Reviews

A Little Night Music

Mark Lamos’ star-studded production of the Hugh Wheeler-Stephen Sondheim musical favors its comic side.

Stephen Bogardus and Barbara Walsh
in A Little Night Music
(© Richard Anderson)
Stephen Bogardus and Barbara Walsh
in A Little Night Music
(© Richard Anderson)

Just in time for spring comes Center Stage’s alluring, if slightly defanged, revival of Hugh Wheeler and Stephen Sondheim’s Tony Award-winning 1973 musical
A Little Night Music, based on Ingmar Bergman’s film Smiles of a Summer Night. Vivaldi, one can say, has nothing on Sondheim when it comes to four seasons full of emotion.

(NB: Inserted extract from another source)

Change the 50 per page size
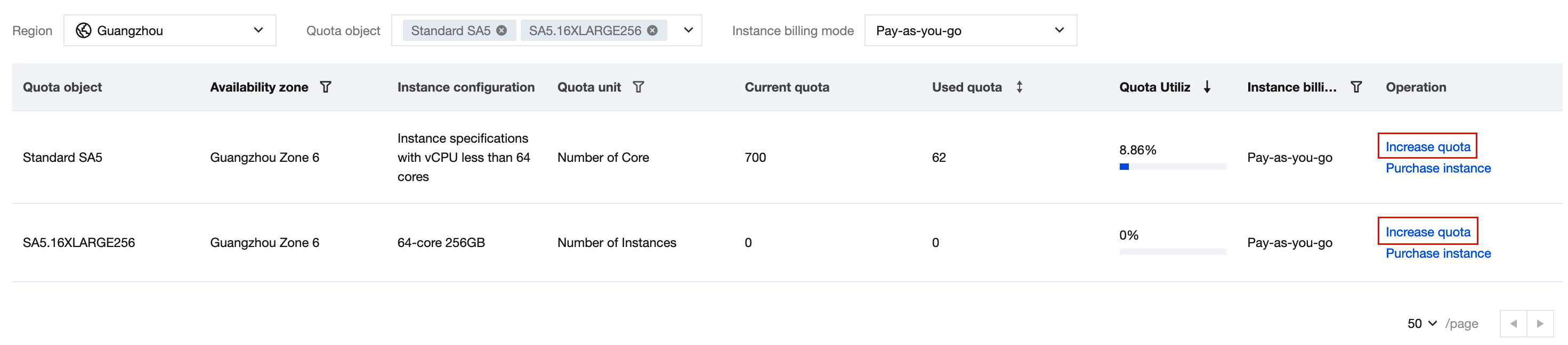The image size is (1568, 345). pyautogui.click(x=1422, y=324)
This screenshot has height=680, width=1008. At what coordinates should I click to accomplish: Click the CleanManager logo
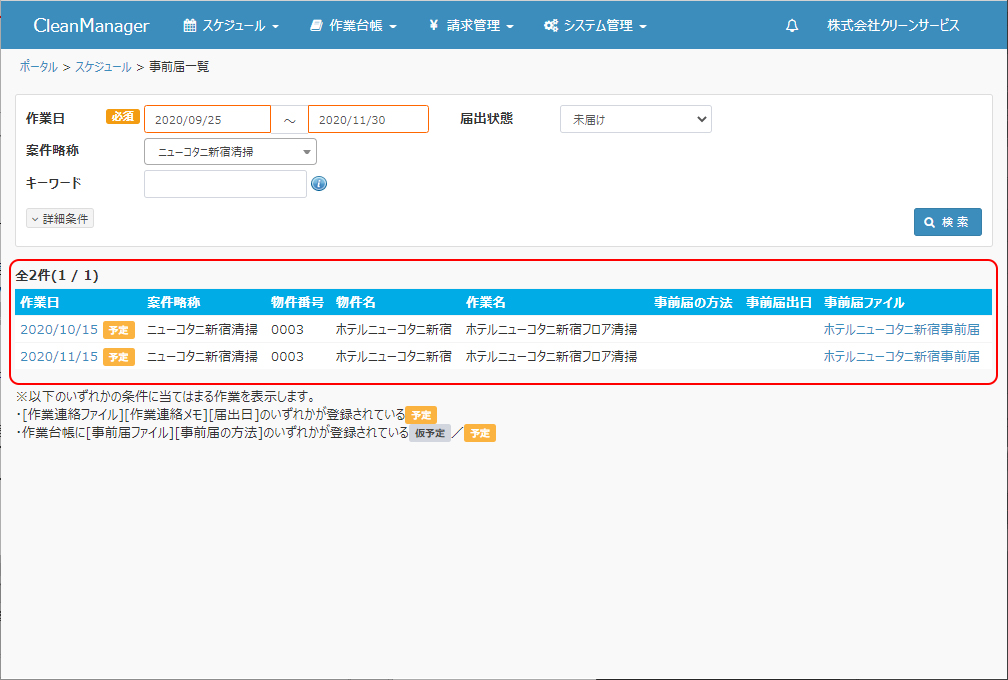point(91,26)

The show finds its emotional anchor (and literal setting) in the kind of mad, lusty midsummer night first made famous by Shakespeare, while also managing to encompass the still-simmering passions of a grand old lioness in winter (Madame Armfeldt, played by the redoubtable Polly Bergen) and the spring-like uncontrollable urges of virginal, newly budding lovers, Anne and Henrik (the dithery Julia Osborne and Josh Young). Autumn is captured at show’s end in the form of two middle-aged, battle-scarred love warriors, the actress Desiree Armfeldt (Barbara Walsh) and lawyer Frederik Egerman (Stephen Bogardus, singing the role splendidly), who don’t exactly walk off into the sunset as much as they hold each other up in the moonlight.

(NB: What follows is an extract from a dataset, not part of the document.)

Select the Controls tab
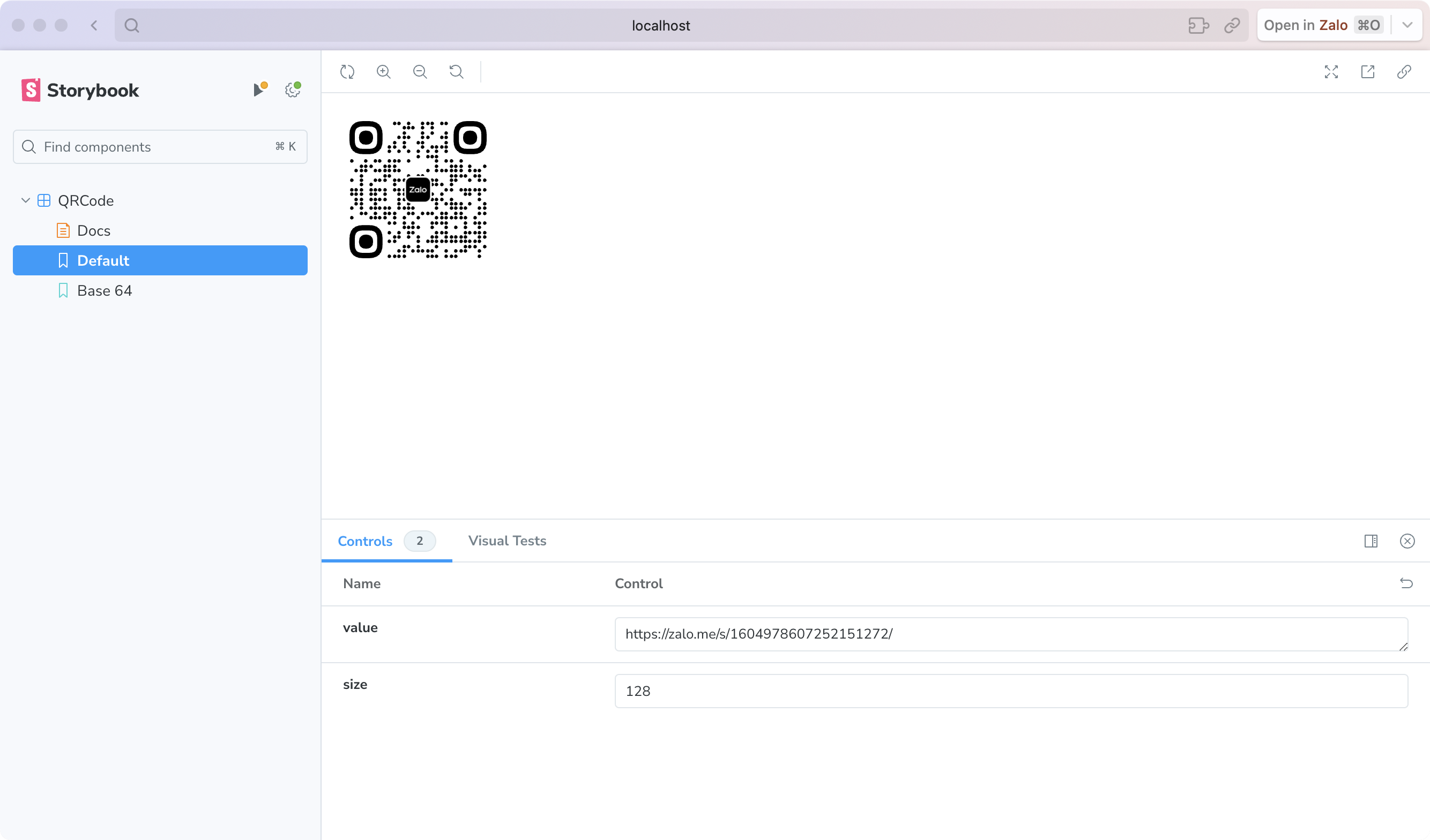click(x=366, y=541)
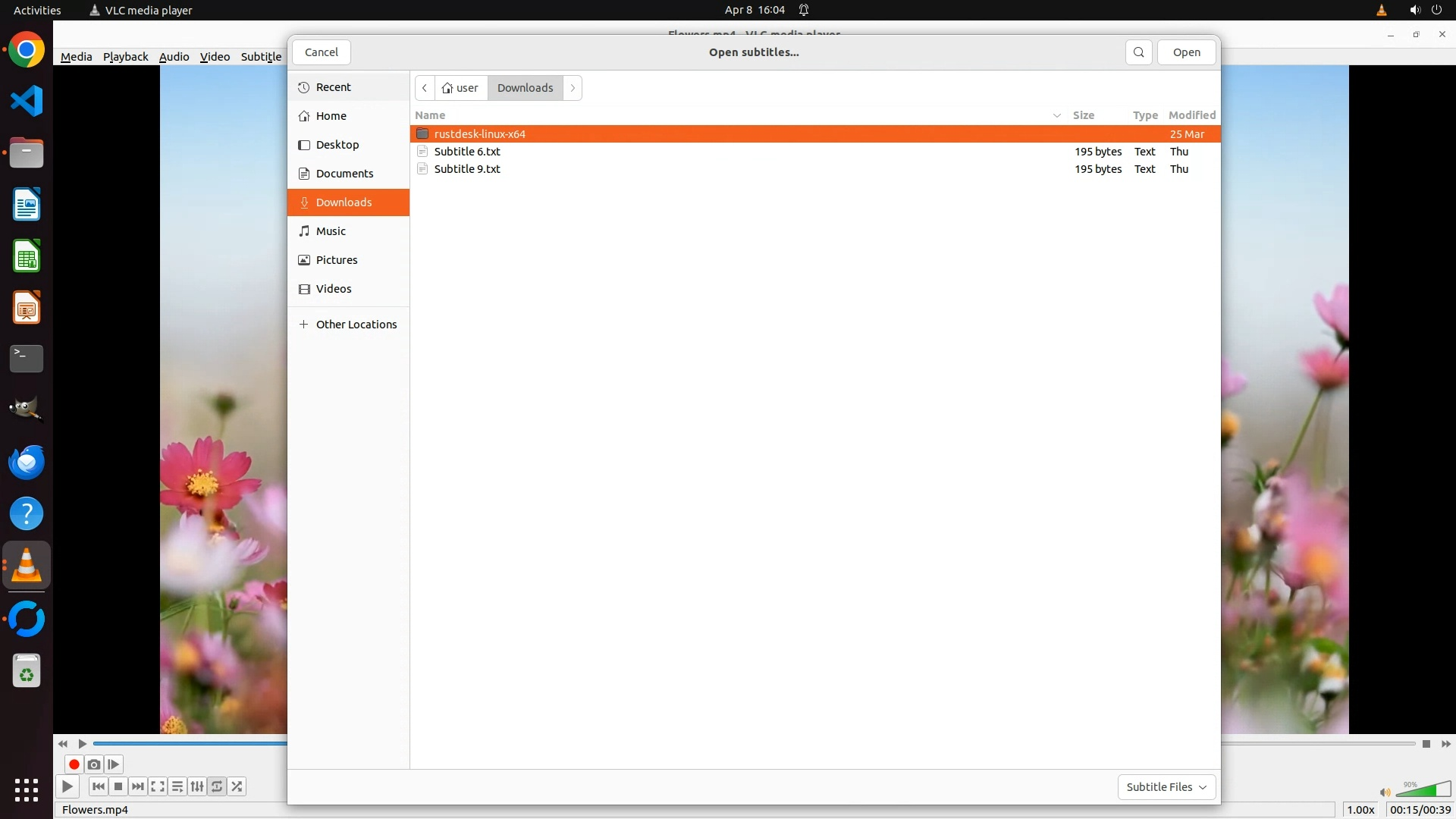Take a snapshot with camera icon
Image resolution: width=1456 pixels, height=819 pixels.
pos(94,764)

At first, Mark Lamos’ production looks as if it’s going to hyperventilate in an attempt to reinvent, if not downright deconstruct, this legendary work. Riccardo Hernandez’s unit set is dominated by a giant gilt picture frame that frames the theater’s exposed back wall, while smaller picture frames stack against themselves in corners around the stage. Into this odd picture come the Liebeslieder singers (Whit Baldwin, Jacque Carnahan, Amy Justman, Alison Mahoney, and Joe Paparella), who hit the stage, not as stuffy household help, but in full-blown orgiastic revelry.

Yet, soon enough, the concept begins to pay off. A Little Night Music may ostensibly be about well-to-do, Scandinavian gentry living in well-appointed country homes and among richly manicured gardens, but beneath the brocade vests and polished tabletops, the piece has always been about sex: having it and not having it, giving into it and giving up on it, loving it and hating it, and all the in-between. And it’s the in-between that provides Sondheim with his musical and lyrical playground — a score famously composed entirely in Strauss-tinged waltz time, yet full of the anxieties and ambiguities that are the composer-lyricist’s hallmark.

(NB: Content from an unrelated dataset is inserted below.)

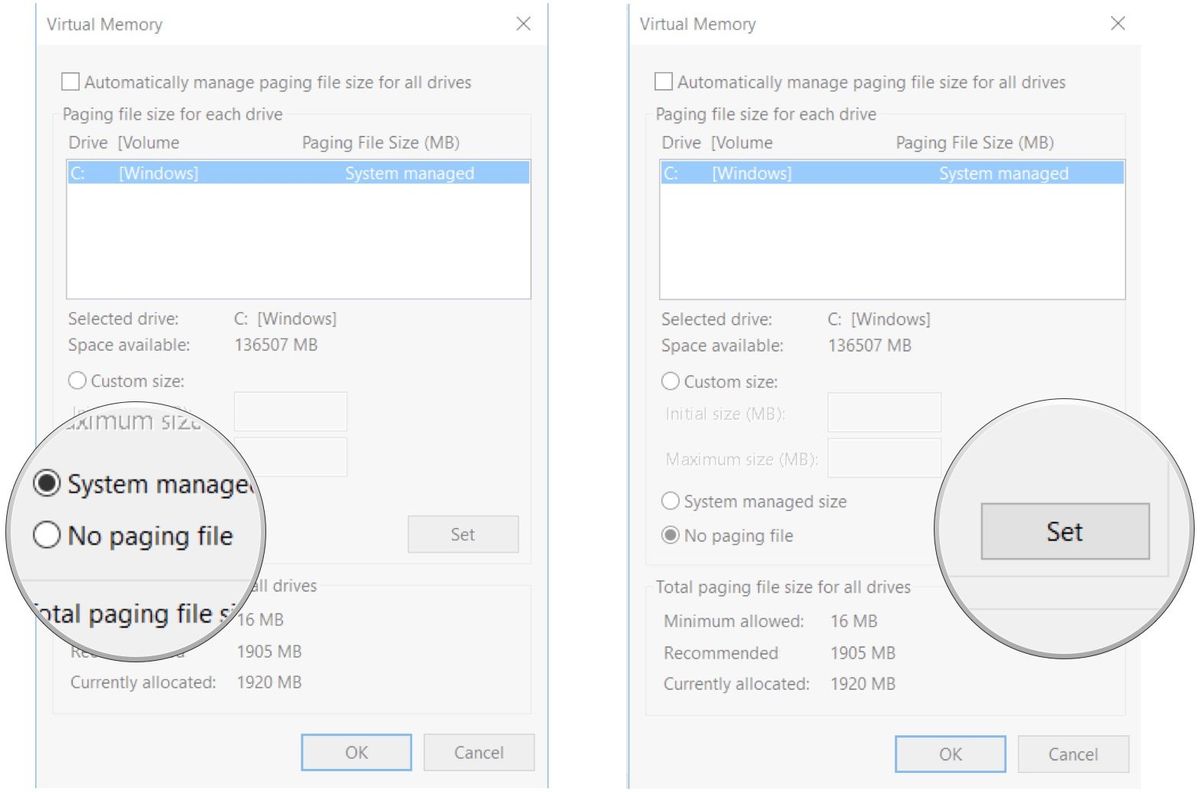Click Set in the left dialog

[x=463, y=534]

Lamos seems to favor the comic element of the show over its more deeply felt emotions; for instance, he treats the suddenly romantically stranded Desiree and Frederik at the end of the second act — often a devastating moment — more like Fred Astaire and Ginger Rogers picking themselves up and dusting themselves off after a brief misunderstanding in an RKO tuner. This lighter approach doesn’t do any real damage; it just may leave audiences unversed in the inherent glories of the show more roundly entertained than deeply moved. Yet Lamos has his triumphs, particularly in the famous dinner party sequence in which the director makes delicious, theatrical use of his actors, having them convey a lavish and drunken feast with nary a dining table or butter knife in sight.

Playing Wheeler’s book with its epigrammatic wit and mismatched romantic couplings, not to mention singing Sondheim’s demanding score and rapid-fire lyrics, requires actor-singers of exceptional charm and drawing room comedy chops. Fortunately, Lamos has assembled a particularly glittery line-up, even in some of the smaller roles. Sarah Uriarte Berry, as the maid Petra, makes lusty hay out of “The Miller’s Son,” Maxwell Caulfield amuses as the dragoonish Count Carl-Magnus, and Kate Baldwin lands her zingers in haute style as the wasp-tongued Countess Charlotte. While Walsh at first seems too earthbound for the idiosyncratic diva Desiree, she grows more assured as the evening progresses, eventually offering up a touching and well-sung rendition of the beloved “Send in the Clowns.”

Chase Brock’s minimal choreography, particularly for the Liebeslieders, is smooth, subtle, and elegant. Candice Donnelly has provided gorgeous costumes, beautifully bathed in Robert Wierzel’s lighting. It all befits a smiling summer night in Sweden — or a night in early spring in Baltimore.